TASK GOAL
Put each line of the records into a JSON list of strings, one string per line, skipping blank lines. Leave the pictures out of the answer.

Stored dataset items

• • • •

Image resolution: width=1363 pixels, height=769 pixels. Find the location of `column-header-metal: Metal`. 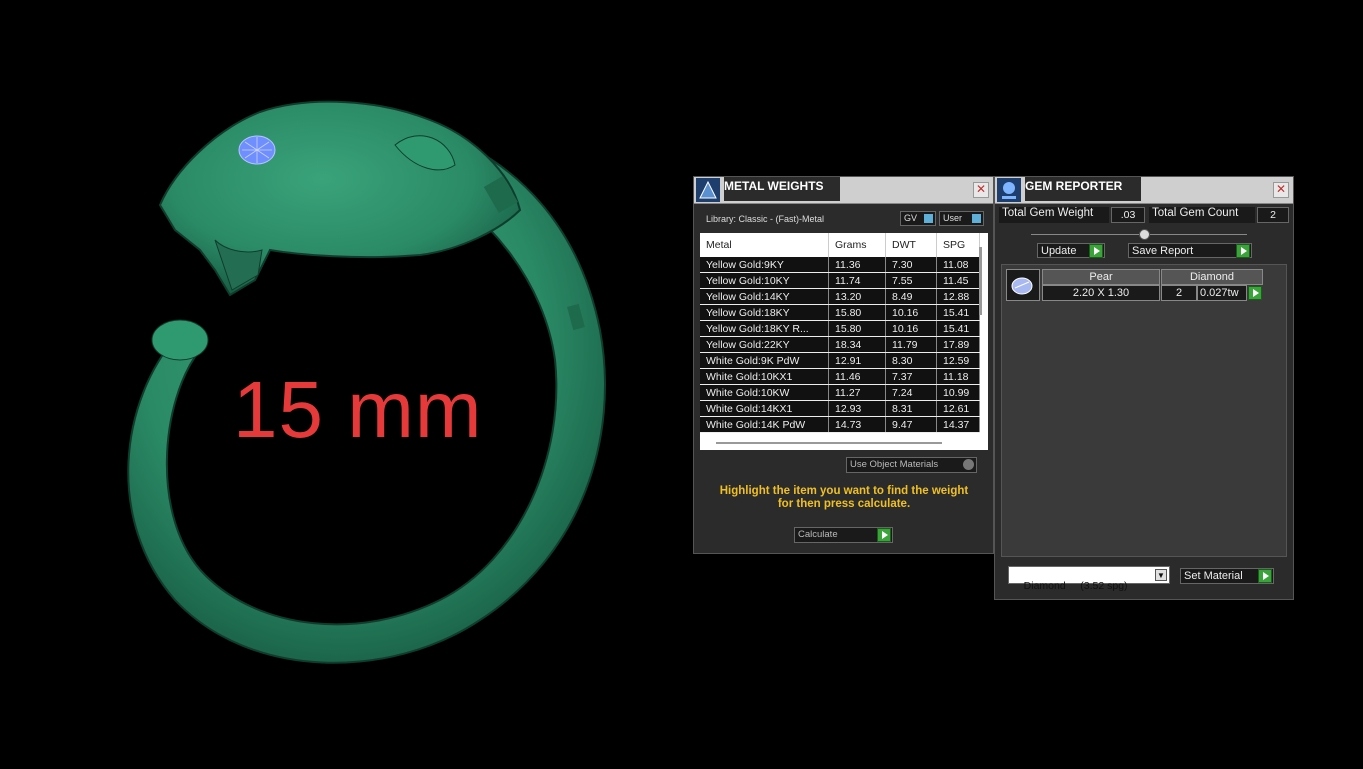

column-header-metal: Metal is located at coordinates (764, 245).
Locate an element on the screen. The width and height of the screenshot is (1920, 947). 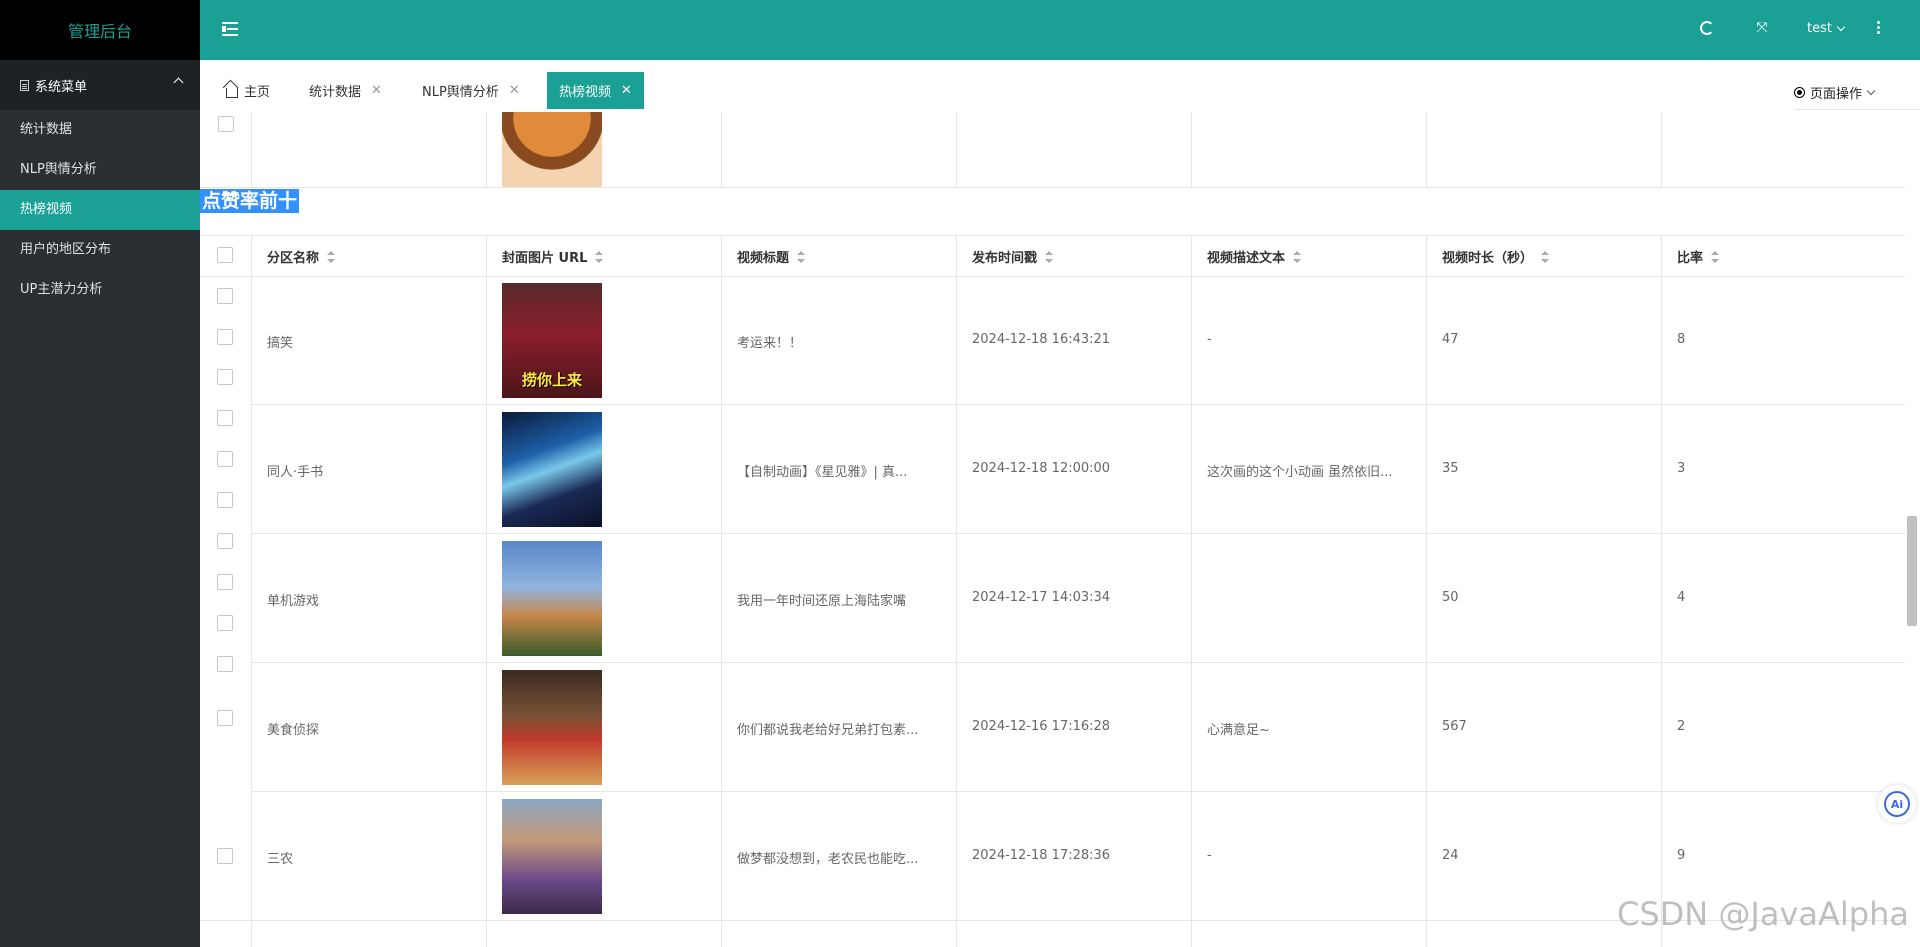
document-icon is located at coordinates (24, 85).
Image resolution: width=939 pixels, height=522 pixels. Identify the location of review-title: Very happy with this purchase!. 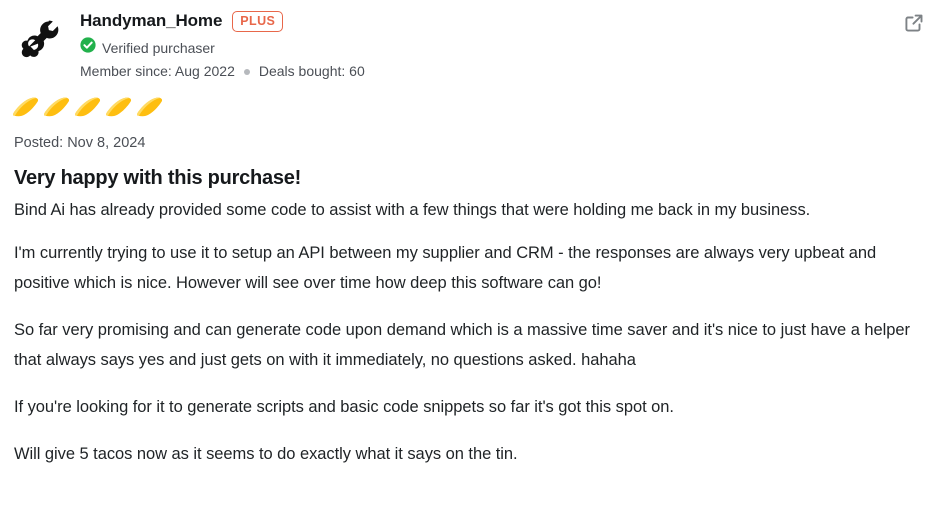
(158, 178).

• • • •

ANSWER SPACE
[
  "Image resolution: width=1363 pixels, height=769 pixels. Find the location of `column-header-metal: Metal`. ",
  "column-header-metal: Metal is located at coordinates (764, 245).",
  "Locate an element on the screen. The width and height of the screenshot is (1920, 947). ",
  "document-icon is located at coordinates (24, 85).",
  "Image resolution: width=939 pixels, height=522 pixels. Identify the location of review-title: Very happy with this purchase!. ",
  "(158, 178)."
]